WHAT YOU NEED TO DO: Set down the final stretch of the data, from the line that holds "How do I perform: Open" through the last line, both included, with pictures left out.

━━━━━━━━━━

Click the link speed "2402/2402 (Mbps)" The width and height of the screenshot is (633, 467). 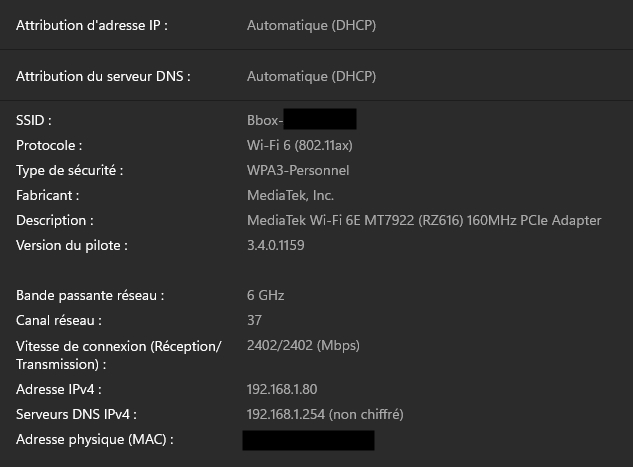coord(303,346)
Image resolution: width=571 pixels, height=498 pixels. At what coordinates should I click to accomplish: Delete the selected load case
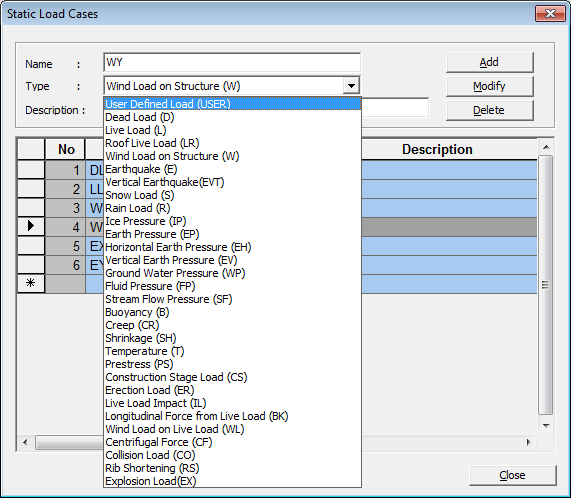tap(489, 110)
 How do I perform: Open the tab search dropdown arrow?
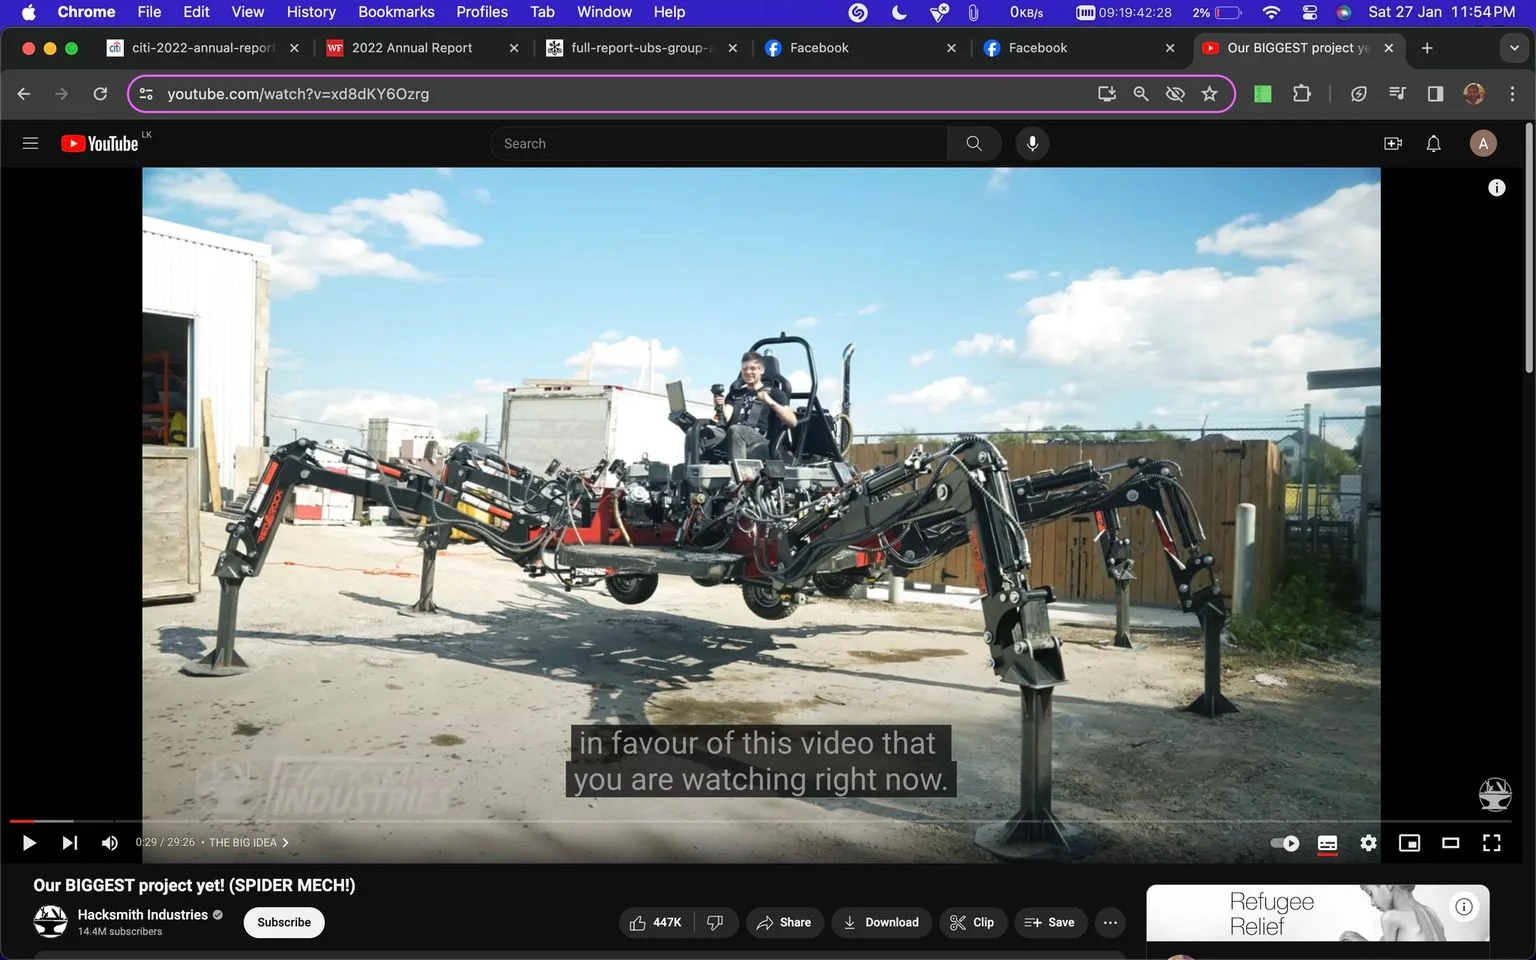(x=1514, y=48)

━━━━━━━━━━

ANSWER FOR THE TASK:
 How do I perform: Open the tab search dropdown arrow?
(x=1514, y=48)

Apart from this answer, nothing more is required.